Red Flags in MVP Proposals
- "We will start immediately" — No discovery phase means no architecture planning. They will build first, think later.
- Hourly estimate with wide range — "100–300 hours" is not a real estimate. It means they have not thought about your project.
- No mention of testing — They plan to ship untested code.
- "We will assign a team" — You do not know who will work on your project.
- NDA required before pricing — Standard pricing should be transparent.
- Extremely low price — A $3K–$5K "MVP" will be built by juniors and need rebuilding within 6 months.
Making the Budget Decision
If your budget is under $10K, you have three honest options:
- Build a simpler version with fewer features
- Use no-code tools for initial validation, then build custom later
- Find a technical co-founder instead of hiring a team
If your budget is $10K–$25K, you can build a solid MVP with a specialist team.
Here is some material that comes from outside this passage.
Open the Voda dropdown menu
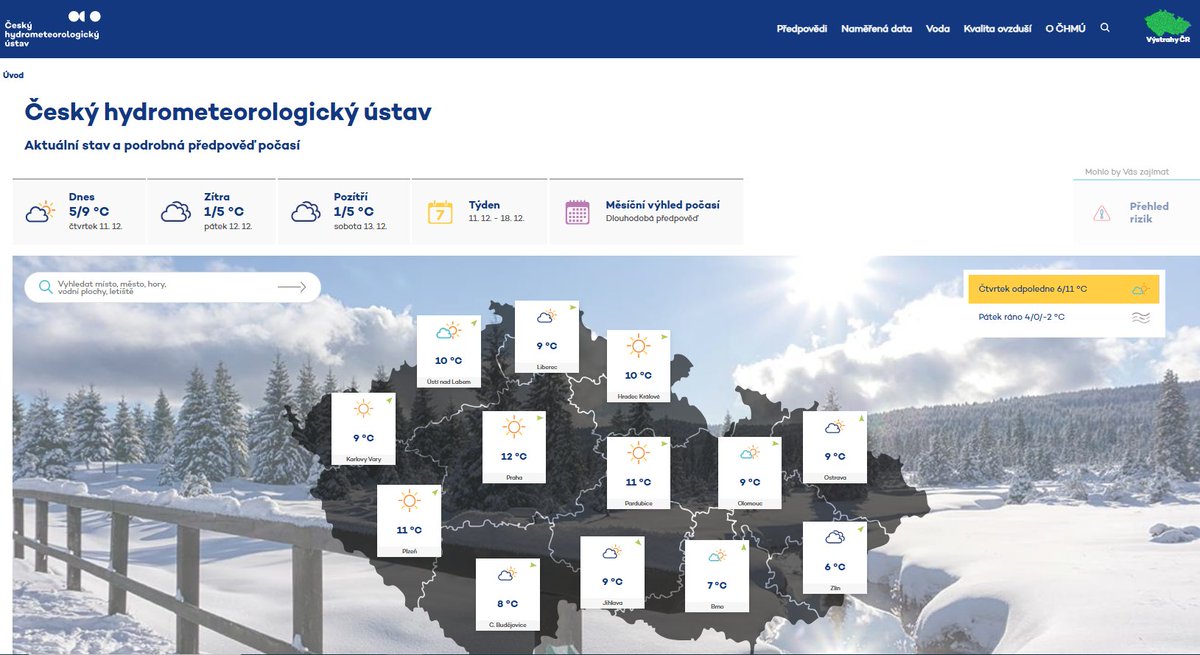Viewport: 1200px width, 655px height. tap(938, 28)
Focus ruthlessly on core features and resist the urge to add more.
If your budget is $25K–$40K, you can build something more ambitious. But the discipline of scoping still matters — even with a larger budget, doing fewer things well beats doing many things poorly.
The best use of money in MVP development is not more features. It is better architecture, better code quality, and a stronger foundation for growth. A $15K well-architected MVP is worth more than a $30K feature-stuffed mess.